-- Data records --
========

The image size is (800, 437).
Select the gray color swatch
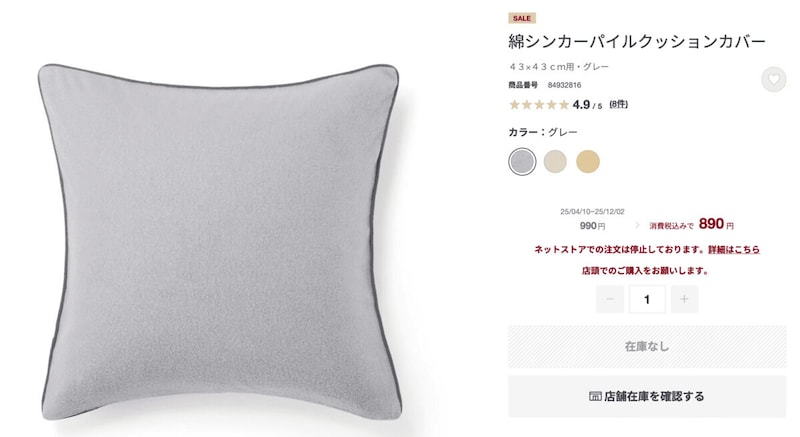522,162
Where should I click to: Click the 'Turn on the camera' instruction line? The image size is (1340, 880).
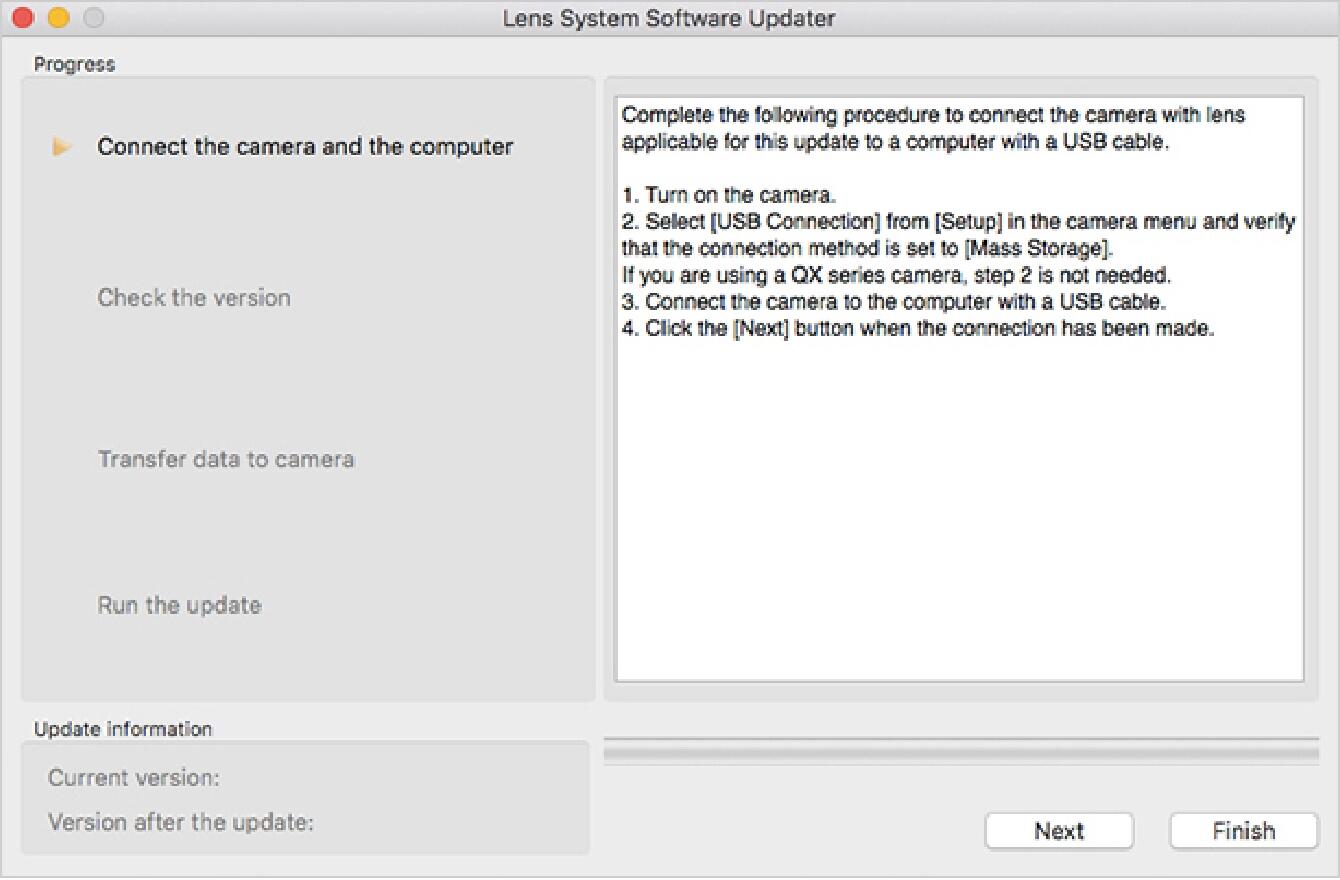coord(729,196)
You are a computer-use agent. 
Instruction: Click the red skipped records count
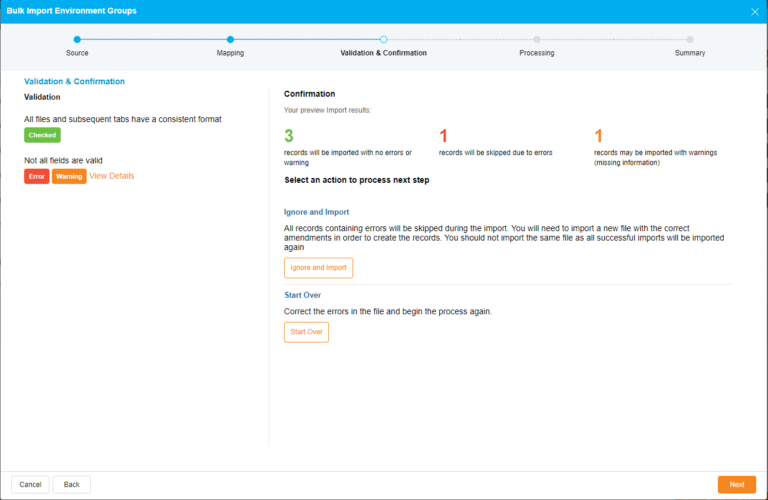coord(443,135)
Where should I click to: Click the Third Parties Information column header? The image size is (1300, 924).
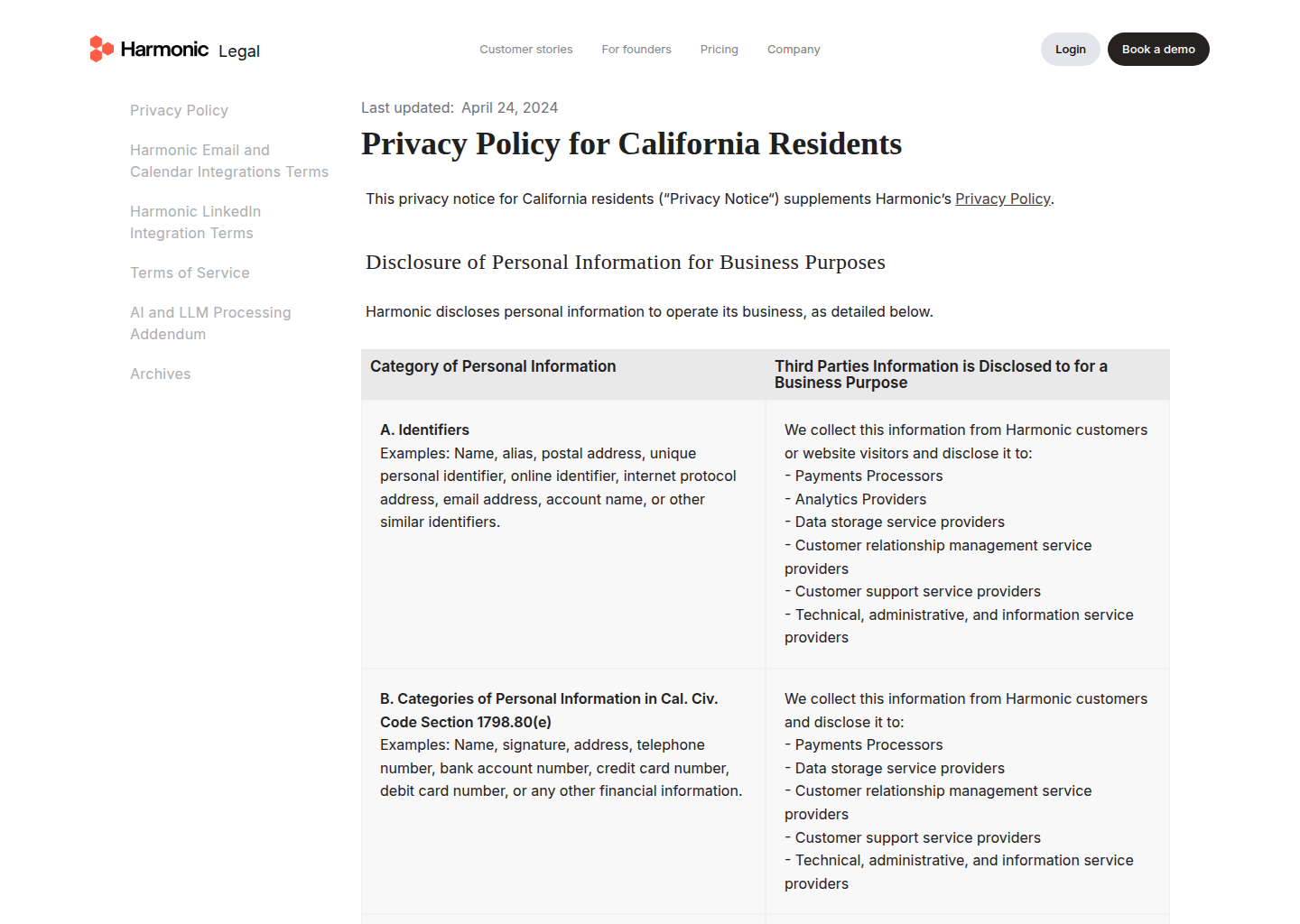(x=941, y=374)
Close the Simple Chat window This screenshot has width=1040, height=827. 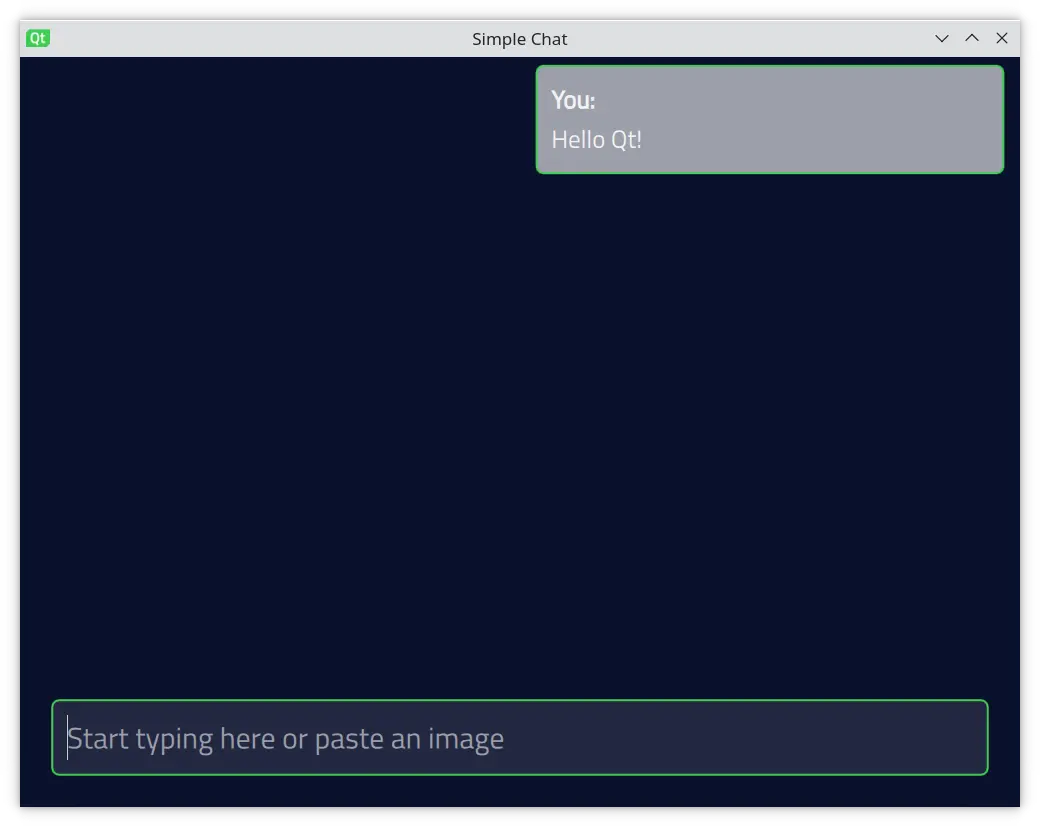[x=1001, y=39]
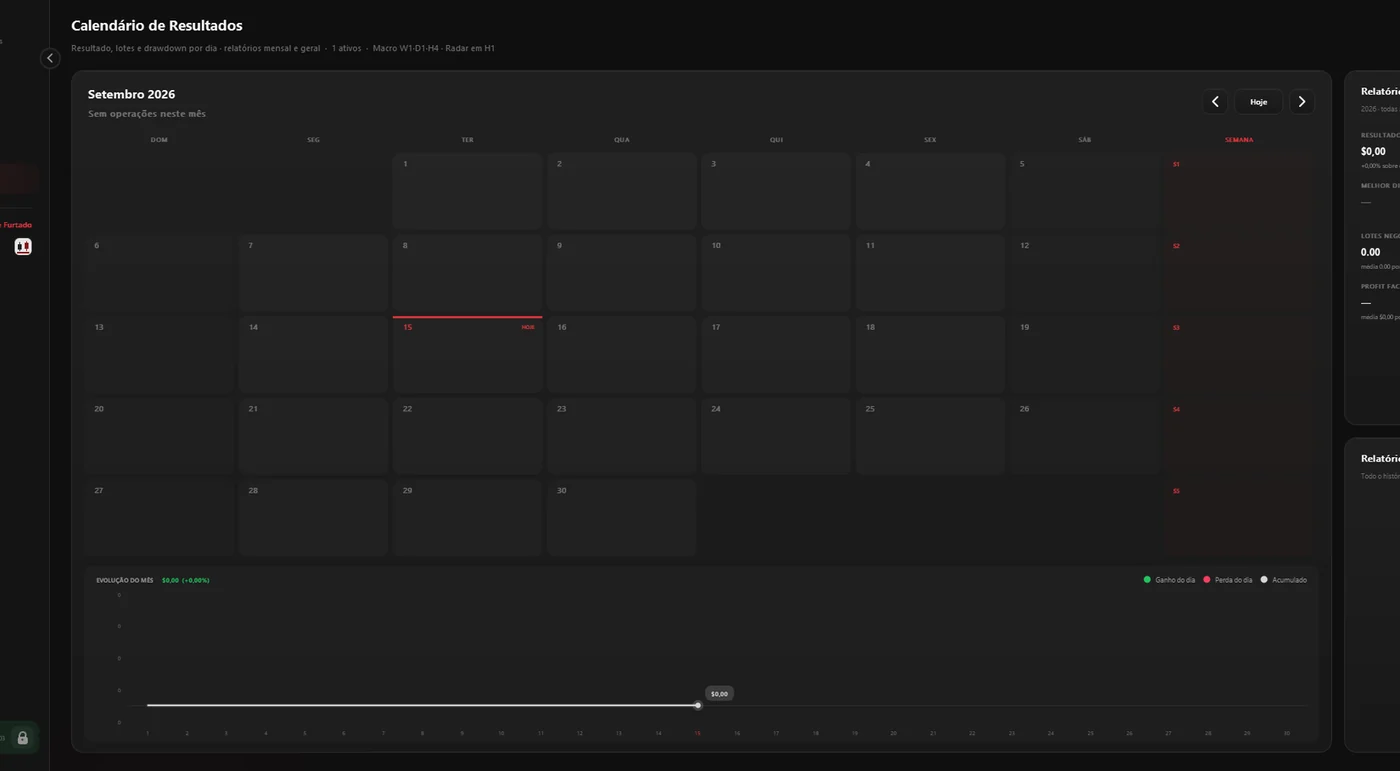Click the SEMANA column header
1400x771 pixels.
coord(1239,140)
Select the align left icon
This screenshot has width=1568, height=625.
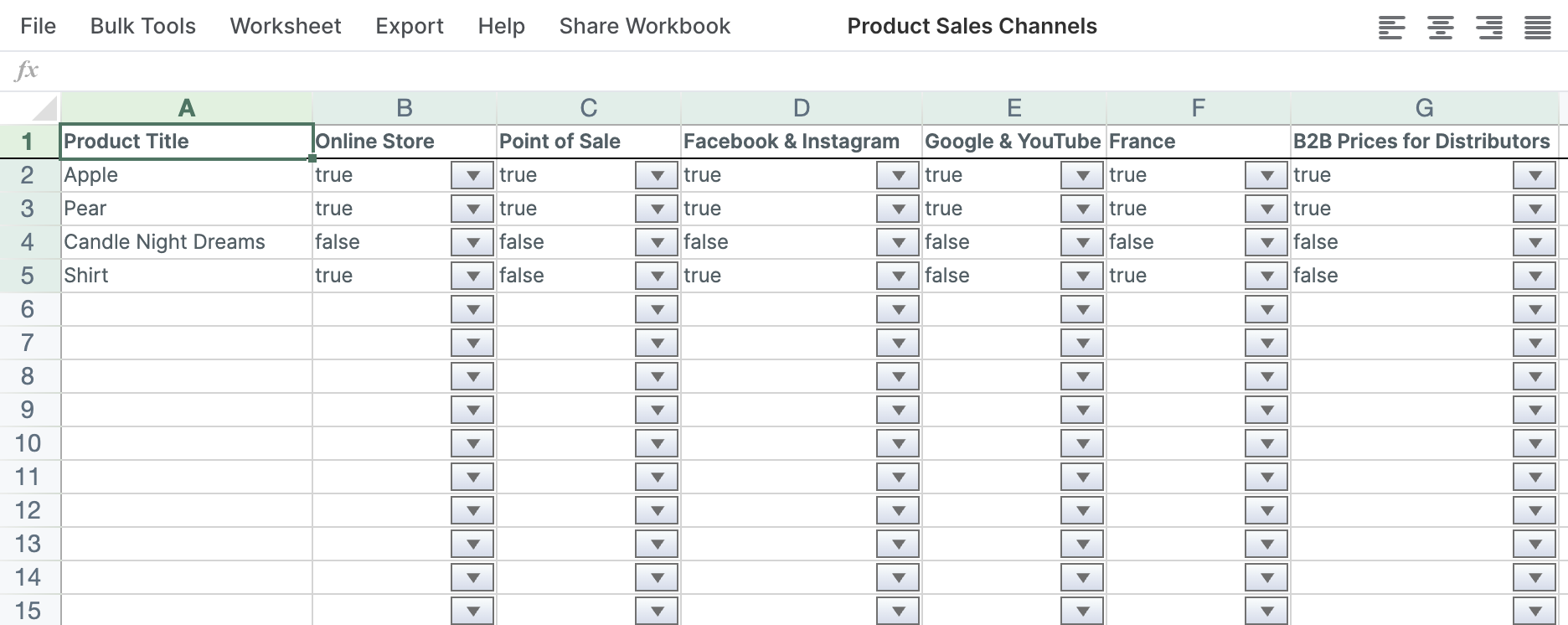coord(1391,26)
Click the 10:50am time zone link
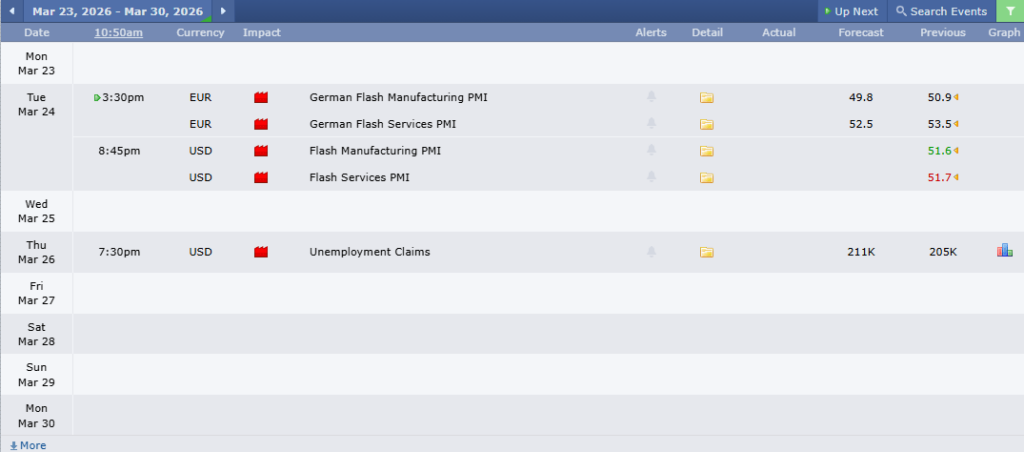The width and height of the screenshot is (1024, 452). point(119,33)
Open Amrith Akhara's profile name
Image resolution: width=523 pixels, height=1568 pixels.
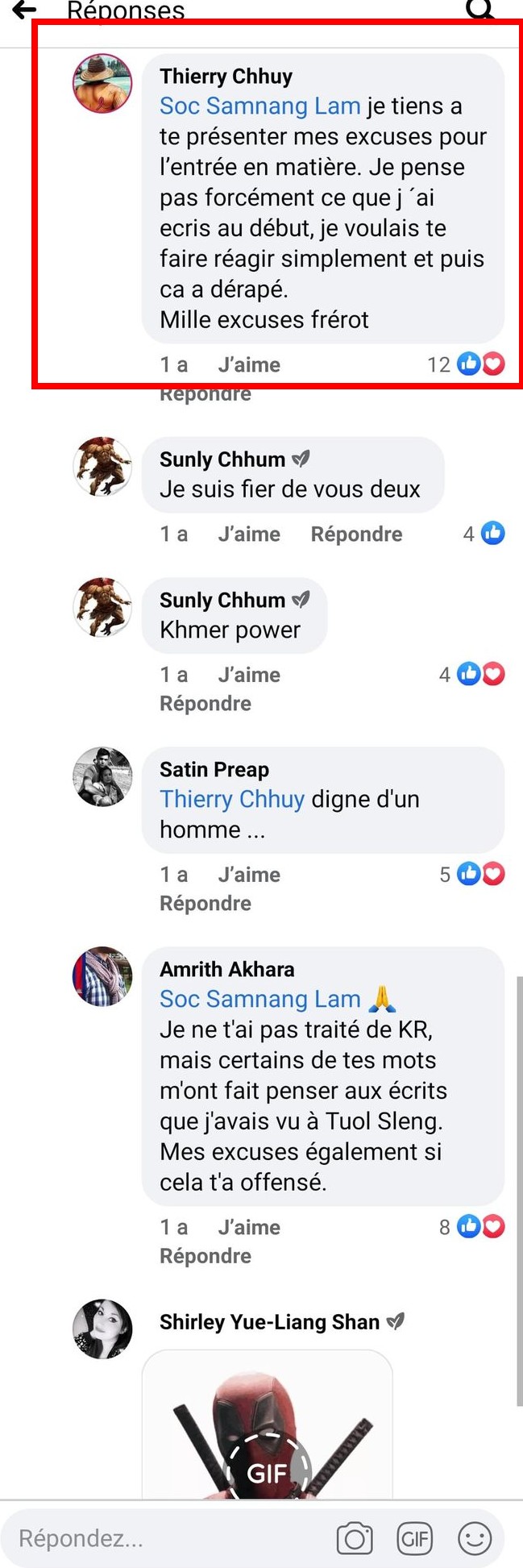coord(226,969)
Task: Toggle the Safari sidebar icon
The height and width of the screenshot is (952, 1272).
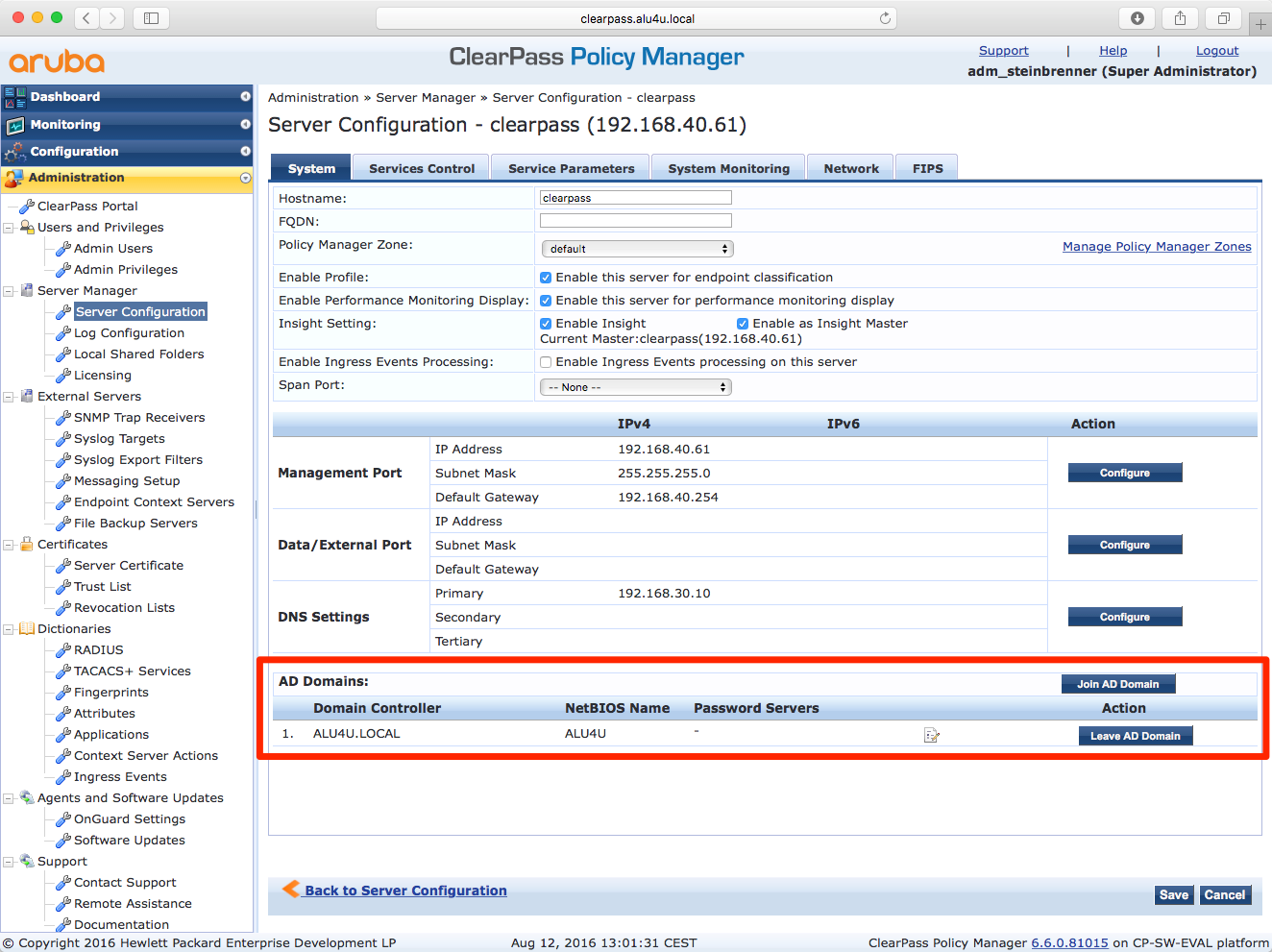Action: pyautogui.click(x=151, y=18)
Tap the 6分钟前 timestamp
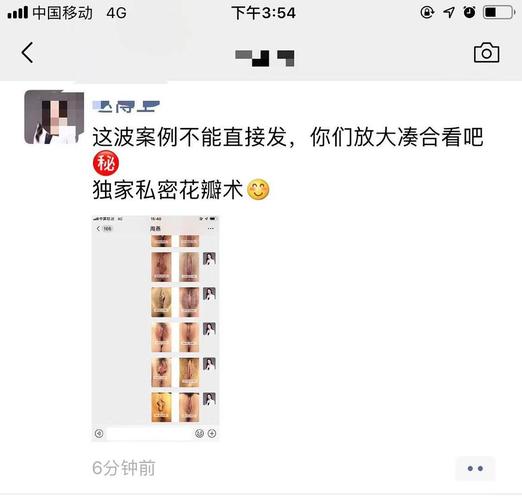 click(124, 468)
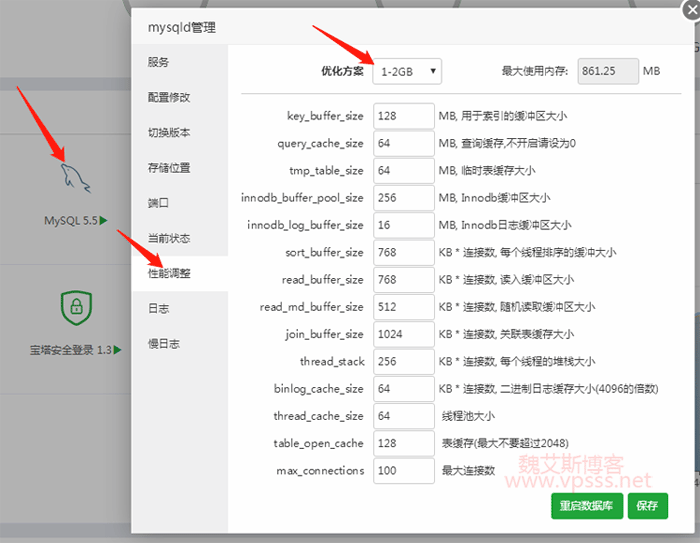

========

-- Your goal --
The range to copy runs from the line with "Image resolution: width=523" to the last line of the entries, both included; copy it exactly and leave out the pictures.

-- Response to this exercise --
Image resolution: width=523 pixels, height=1568 pixels.
coord(226,969)
Task: Toggle the Safari sidebar icon
The height and width of the screenshot is (952, 1272).
Action: pyautogui.click(x=151, y=18)
Tap the 6分钟前 timestamp
 click(124, 468)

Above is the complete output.